SUPPLIED DATA
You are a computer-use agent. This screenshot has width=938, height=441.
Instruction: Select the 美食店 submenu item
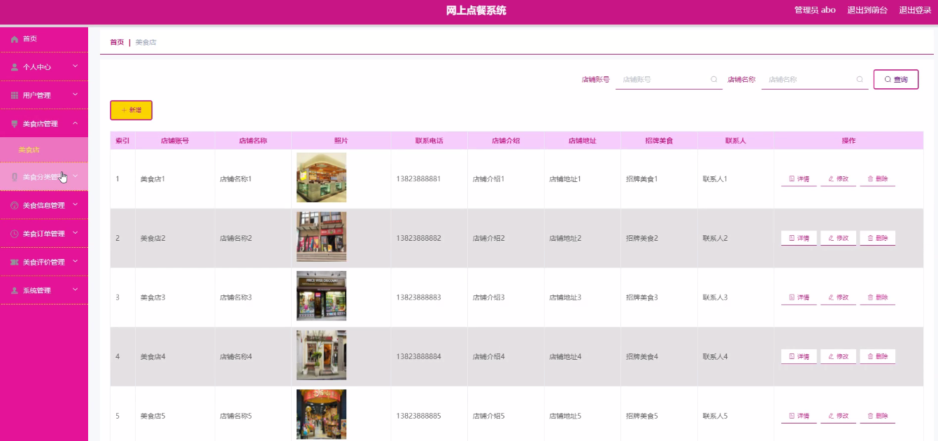28,149
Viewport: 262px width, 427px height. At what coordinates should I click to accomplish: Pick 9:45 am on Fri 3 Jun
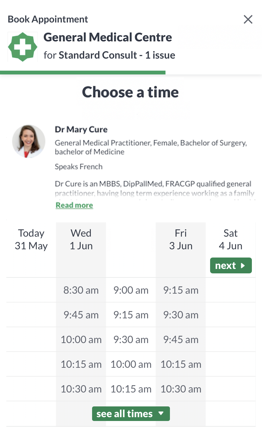point(181,340)
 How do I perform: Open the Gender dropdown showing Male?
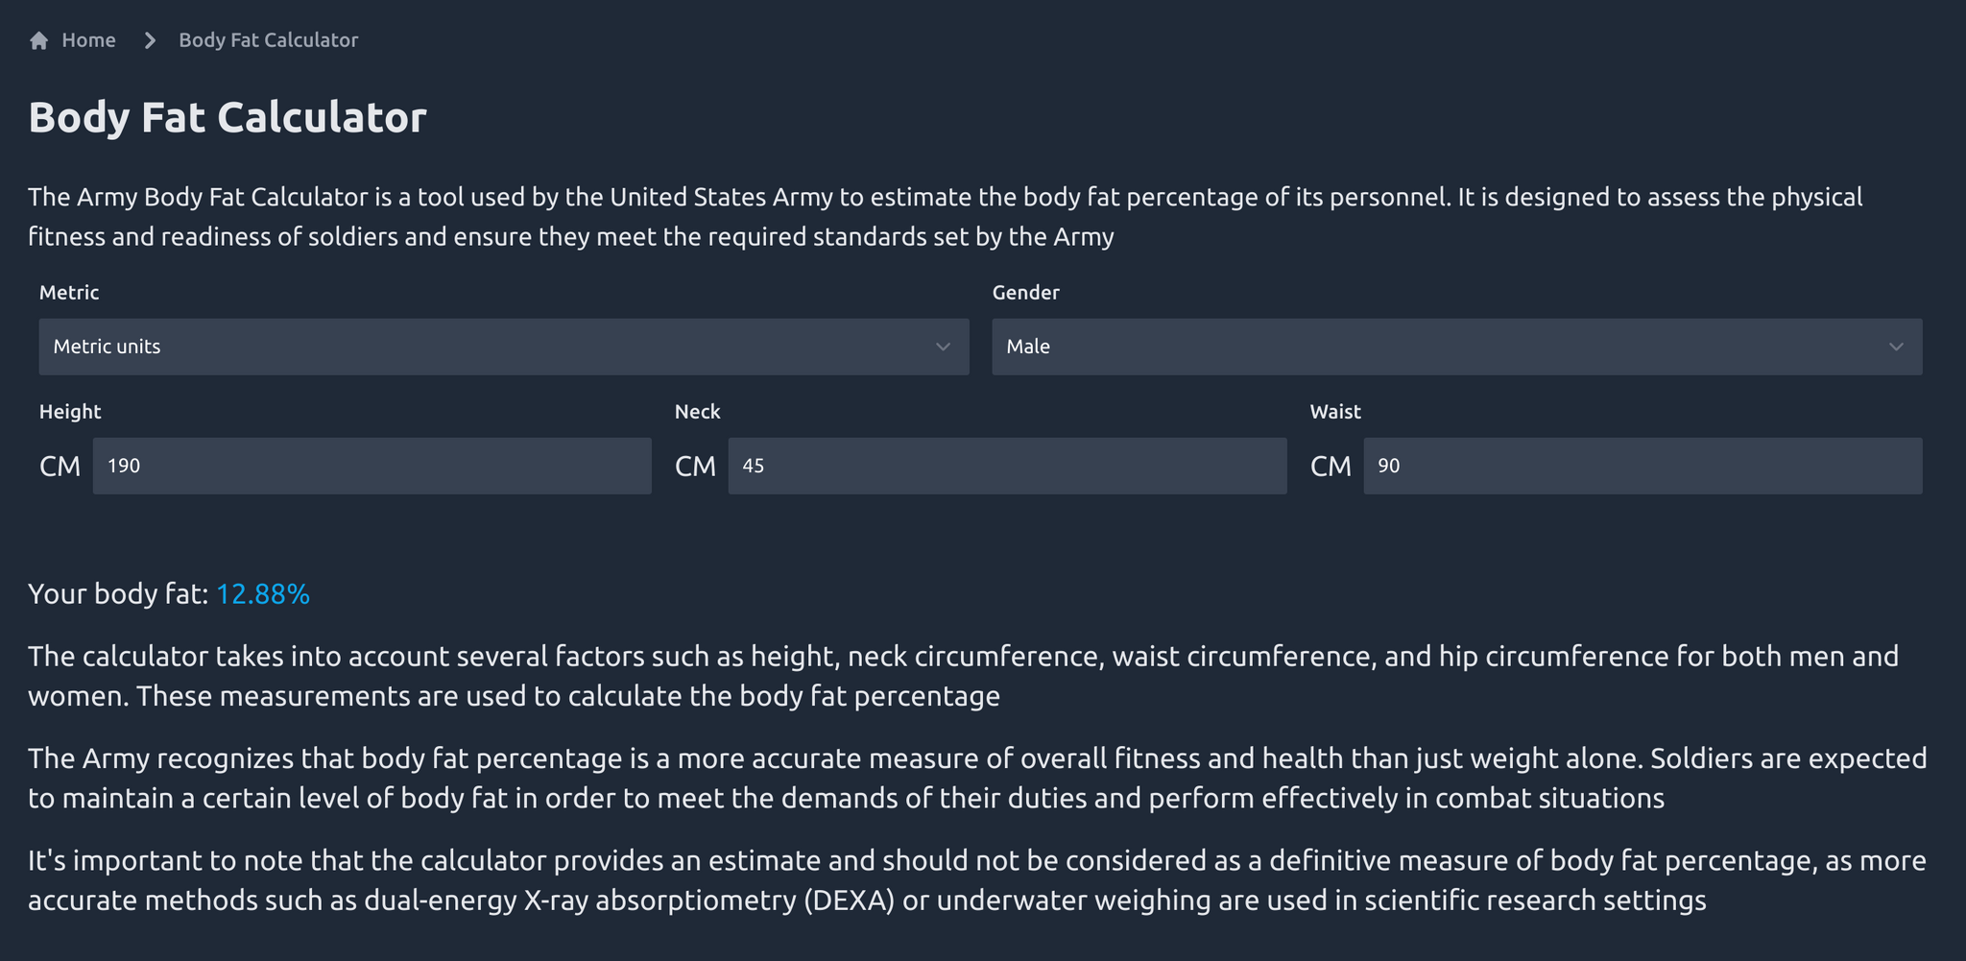pos(1456,347)
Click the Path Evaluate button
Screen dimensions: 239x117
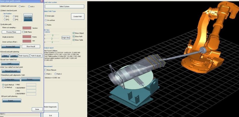tap(36, 56)
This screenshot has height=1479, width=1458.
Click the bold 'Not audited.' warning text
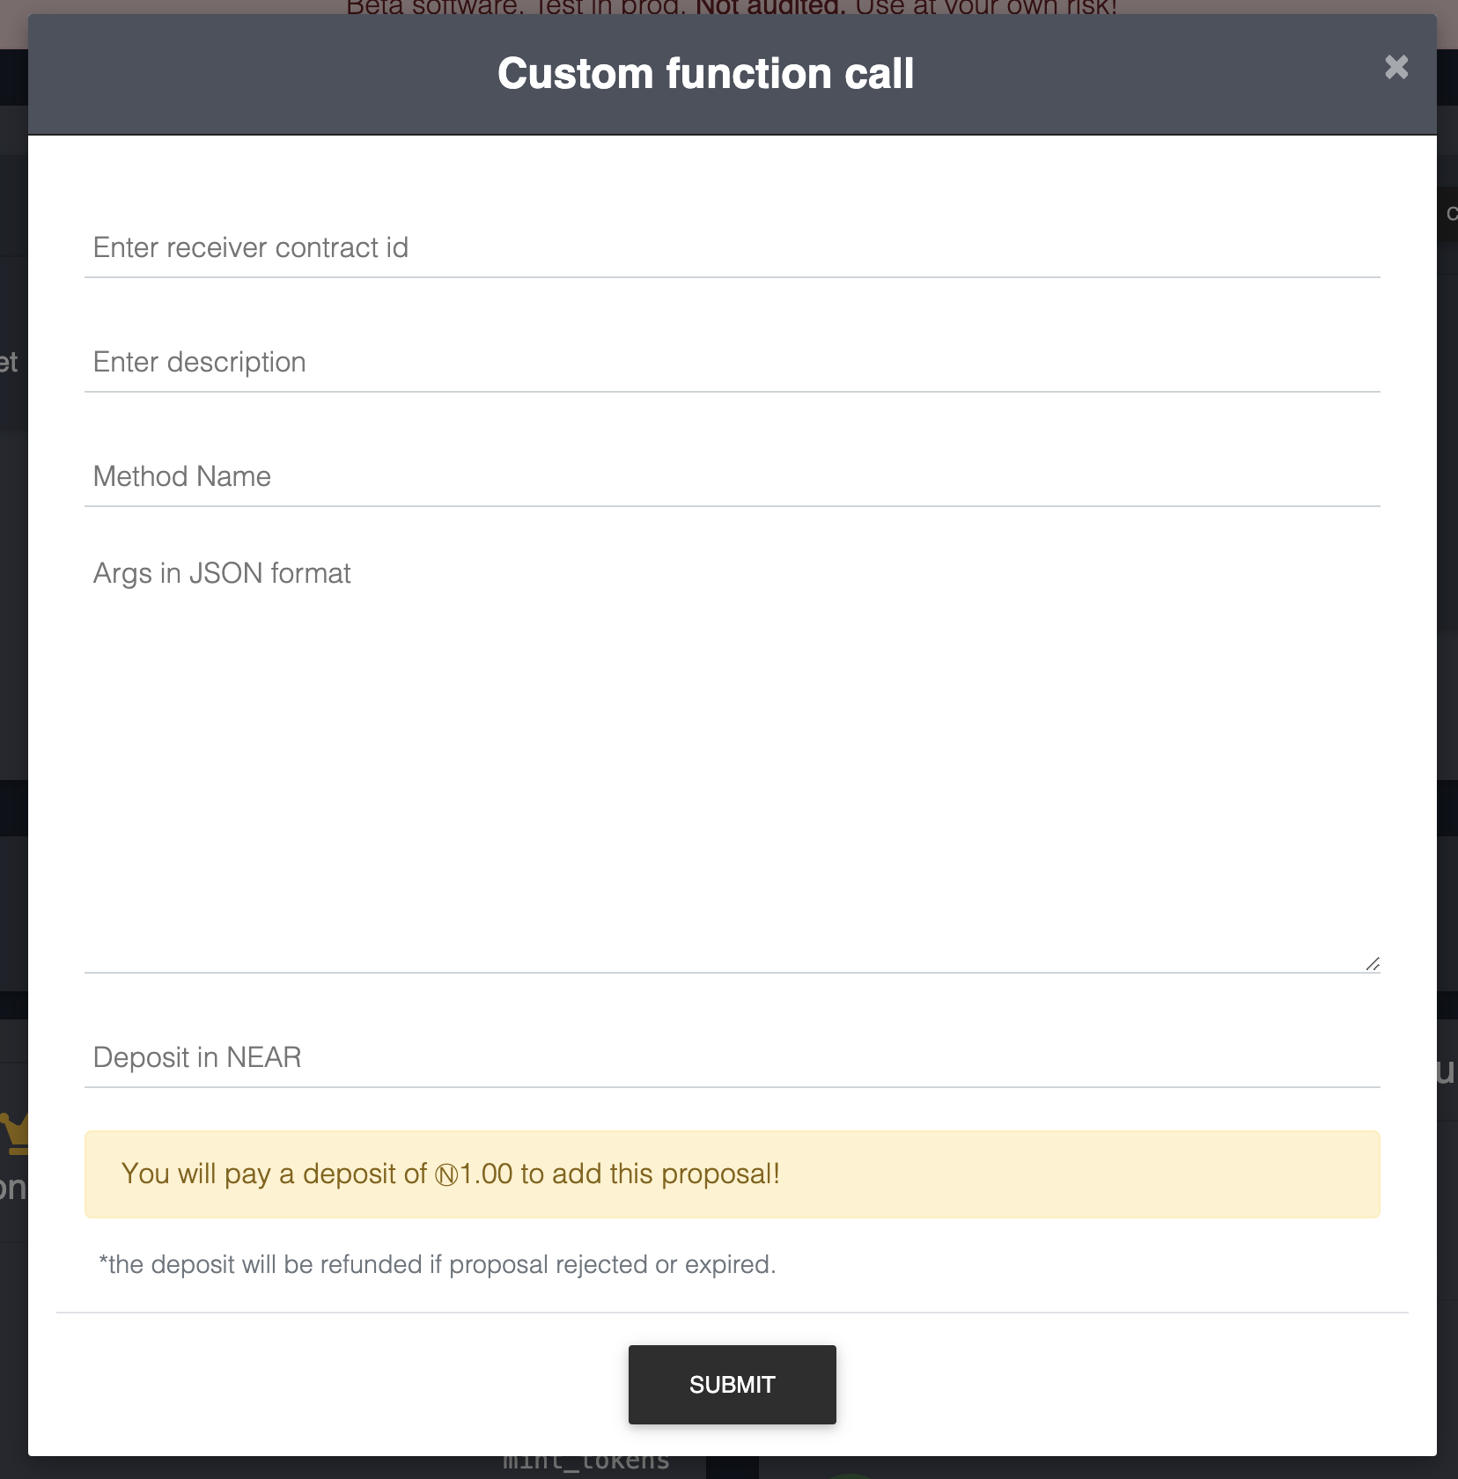[770, 7]
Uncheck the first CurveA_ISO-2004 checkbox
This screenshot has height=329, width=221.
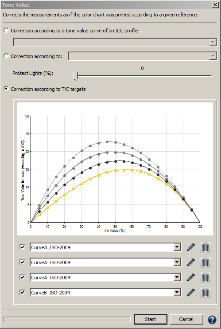click(22, 247)
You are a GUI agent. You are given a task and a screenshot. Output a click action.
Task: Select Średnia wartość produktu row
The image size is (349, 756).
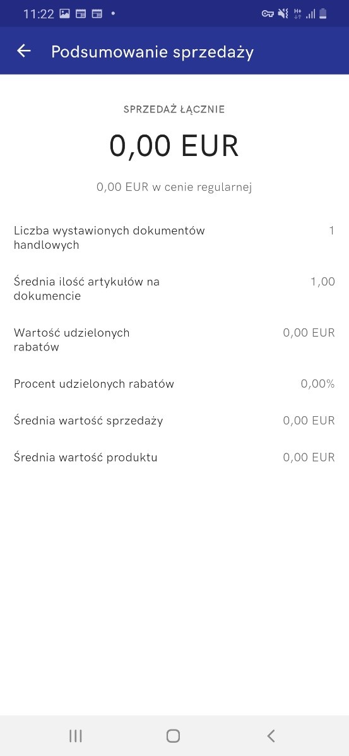pyautogui.click(x=174, y=457)
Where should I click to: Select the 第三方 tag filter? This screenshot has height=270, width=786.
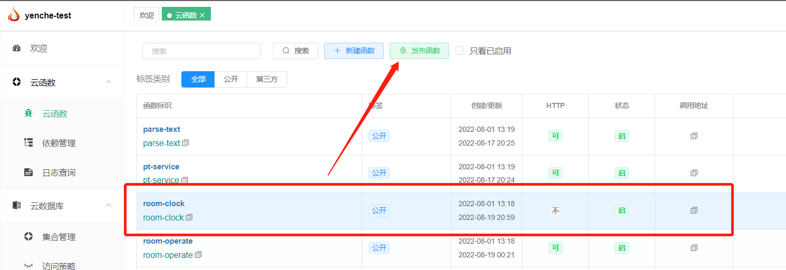(267, 79)
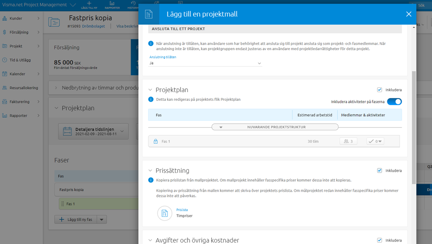The height and width of the screenshot is (244, 432).
Task: Toggle Inkludera aktiviteter på faserna switch
Action: 394,102
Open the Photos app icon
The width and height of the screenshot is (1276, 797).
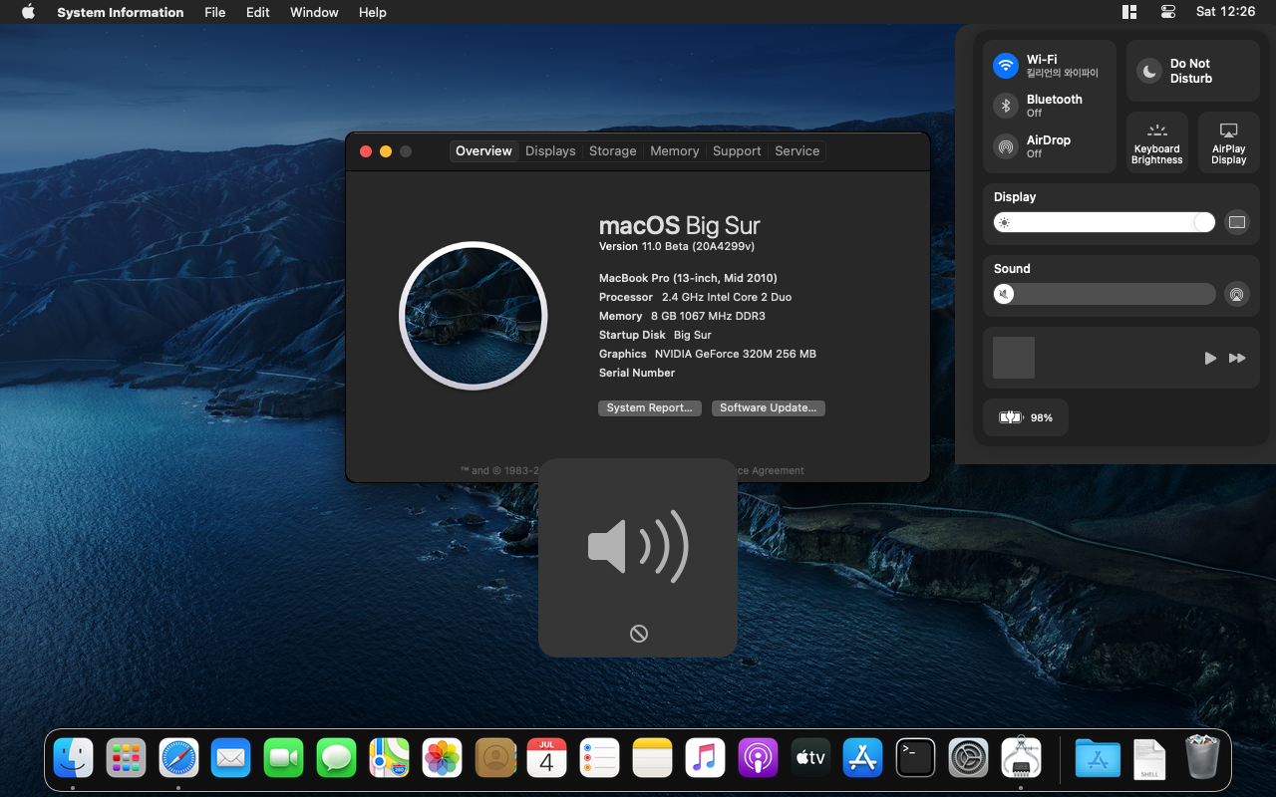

EXERCISE REQUIREMENTS
Note every line of the records that holds the word "agent", and copy it.

RESPONSE FOR THIS EXERCISE
You are a computer-use agent. This screenshot has width=938, height=441.
You are a GUI agent. You are given a task and a screenshot. Output a click action.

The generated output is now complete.